= Required actions =
1) In the passage about Audrey preparing for her French film, how much extra money did Nick Dana advise her to request?
2) Continue the passage about Audrey preparing for her French film, picking up right after its final sentence.

= Document section =
-*-*-

It was a series of skits loosely—very loosely—connected by the musical appearances of Ventura and his band. Audrey played a movie star chasing after her missing baby.
Compared with her serious role in
Secret People,
it was absurd. Her misgivings were compounded by a report that the jazz musician who would be her leading man was a notorious womanizer. She mentioned that to Nick Dana, her
High Burton Shoes
pal, who replied, “It's true, but Frenchmen are usually not as good as their words.” At that point, says Dana, “She looked at me and smiled and said, ‘What do
you
think I should do?' I said, ‘What did they offer you?' She told me. I said, ‘Ask for fifty pounds more.' She went back and said, ‘If I have to work with this man, I need more money.' And she got it.”
Three days before departure, she showed up at Dana's apartment in the St. John's Wood section of London with an announcement: “I feel like I should look different if I'm going to do a French movie.”
Dana, who had a few salon skills of his own, reflects on that moment with delight at his home in Rochester, New York, and is not too modest to deny credit for what happened next:
“I said, ‘You have the kind of face that needs a gamine haircut. I would almost take the ends of your eyebrows off so that you have a quizzical look. You have the kind of face for it—a pixie face. Let's make it a pixie.' So we did the eyebrows and I gave her a gamine cut. It was that simple.”
54
Thorold Dickinson was accommodating, too, moving up her dialogue post-synching session for
Secret People
to May 28, since she had to leave for France that very evening.
“Everything significant in my life has happened gloriously and unexpectedly—like the trip to Monte Carlo tomorrow,” she told writer Radie Harris the previous night. “I've always longed to go to the French Riviera, but I could never afford it.”

-*-*-

= Data lines =

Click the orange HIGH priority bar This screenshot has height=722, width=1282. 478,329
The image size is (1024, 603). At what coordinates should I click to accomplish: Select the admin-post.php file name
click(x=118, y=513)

-*-*-

= Results for the exercise =
1) Fifty pounds more.

2)
A day later, she was installed at the Hotel de Paris, the most splendid Belle Epoque structure on the Riviera, and ready to start shooting
Monte Carlo Baby
under the direction of Jean Boyer. Boyer, one of France's most prolific directors, was a master of mass-audience fluff. His next assignment would be to direct Brigitte Bardot in her first film,
Crazy for Love
(1952). His current stars were less titillating: The biggest name in
Monte Carlo Baby
was sad-faced comic Jules Munshin. He was supported—not hugely—by Cara Williams, Michelle Farmer (Gloria Swanson's daughter) and John van Dreelen. Audrey would appear in the film for a total of twelve minutes.
Monte Carlo
was released in France and England in 1952, and poorly received. There was no interest in American distribution until May 1954, after Hepburn had become famous, when producer Collyer Young and his wife Ida Lupino bought the U.S. rights and exhibited
Monte Carlo Baby
in a few art houses, where confused American audiences could not understand why such a big new star was appearing in such a small part.
55
The New York Times
called it “as witless a film exercise as ever was spewed from an ingenuous camera.” Audrey's role of the film star? “She made this film before she became one in reality. It is rather astonishing how she stands out in that seared desert of mediocrity.”
56
 
 
THE HOLLYWOOD “star search” was typically full of sound and fury, most often signifying nothing other than publicity. The more dignified theater world usually disdained it—with the exception of
Gigi.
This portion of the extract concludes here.